Reverence for Life
The phrase “Reverence for Life” (translation of the German phrase: “Ehrfurcht vor dem Leben”) came to Albert Schweitzer while searching for a universal concept of ethics for our time.
He develops the concept from observation of the world around us.
“Ethics is nothing other than Reverence for Life. Reverence for Life affords me my fundamental principle of morality, namely, that good consists in maintaining, assisting and enhancing life, and to destroy, to harm or to hinder life is evil.”— Albert Schweitzer | Civilization and Ethics
“Reverence for Life says that the only thing we are really sure of is that we live and want to go on living. This is something that we share with everything else that lives, from elephants to blades of grass—and, of course, every human being.
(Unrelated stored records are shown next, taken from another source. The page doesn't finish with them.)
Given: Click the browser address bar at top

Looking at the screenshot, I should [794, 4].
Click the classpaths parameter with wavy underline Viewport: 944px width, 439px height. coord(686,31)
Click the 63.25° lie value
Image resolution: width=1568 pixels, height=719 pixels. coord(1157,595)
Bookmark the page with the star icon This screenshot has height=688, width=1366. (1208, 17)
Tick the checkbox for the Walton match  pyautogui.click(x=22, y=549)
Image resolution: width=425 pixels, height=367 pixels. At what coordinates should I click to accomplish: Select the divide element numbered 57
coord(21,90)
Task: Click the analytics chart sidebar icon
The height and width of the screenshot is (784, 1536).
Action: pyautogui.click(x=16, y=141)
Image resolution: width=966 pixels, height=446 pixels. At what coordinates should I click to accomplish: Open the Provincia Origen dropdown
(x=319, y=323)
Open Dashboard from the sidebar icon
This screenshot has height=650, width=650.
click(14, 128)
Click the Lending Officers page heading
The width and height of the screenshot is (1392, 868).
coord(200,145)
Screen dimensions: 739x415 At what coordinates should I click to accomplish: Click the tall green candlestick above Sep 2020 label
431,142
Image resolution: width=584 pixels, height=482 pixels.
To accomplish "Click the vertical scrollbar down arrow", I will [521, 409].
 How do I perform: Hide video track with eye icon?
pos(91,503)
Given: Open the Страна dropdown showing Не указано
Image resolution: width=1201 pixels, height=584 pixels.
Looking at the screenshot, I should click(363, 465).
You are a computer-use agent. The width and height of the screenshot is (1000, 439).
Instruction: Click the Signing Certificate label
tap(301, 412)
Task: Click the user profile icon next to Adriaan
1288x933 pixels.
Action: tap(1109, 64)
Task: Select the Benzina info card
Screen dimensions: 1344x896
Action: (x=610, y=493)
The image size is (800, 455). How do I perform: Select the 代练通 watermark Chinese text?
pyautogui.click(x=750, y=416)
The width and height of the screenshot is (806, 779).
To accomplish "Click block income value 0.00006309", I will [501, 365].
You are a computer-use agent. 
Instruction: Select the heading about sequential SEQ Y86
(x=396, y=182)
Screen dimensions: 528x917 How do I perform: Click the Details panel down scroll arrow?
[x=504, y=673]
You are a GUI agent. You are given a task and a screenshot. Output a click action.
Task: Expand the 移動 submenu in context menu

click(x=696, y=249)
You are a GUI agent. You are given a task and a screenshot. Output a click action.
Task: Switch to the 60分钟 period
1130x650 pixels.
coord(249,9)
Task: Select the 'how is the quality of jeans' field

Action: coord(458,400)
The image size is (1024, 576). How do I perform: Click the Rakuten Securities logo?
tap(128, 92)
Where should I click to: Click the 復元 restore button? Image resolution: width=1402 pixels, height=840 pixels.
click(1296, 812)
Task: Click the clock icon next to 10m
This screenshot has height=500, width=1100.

So we are brothers and sisters to all living things, and owe to all of them the same care and respect, that we wish for ourselves.”— James Brabazon
He held the view in the 1920s that people had largely lost touch with their own will (German word ‘Wille’), having subjugated it to outside authority and sacrificed it to external circumstances.
He therefore pointed back to that elemental part of ourselves that can be in touch with our ‘will’ and can exercise it for the good of all.
In “Out of My Life and Thought” Schweitzer wrote:
“The most immediate fact of man’s consciousness is the assertion ‘I am life that wills to live in the midst of life that wills to live’,”—Albert Schweitzer
(Source: Wikipedia)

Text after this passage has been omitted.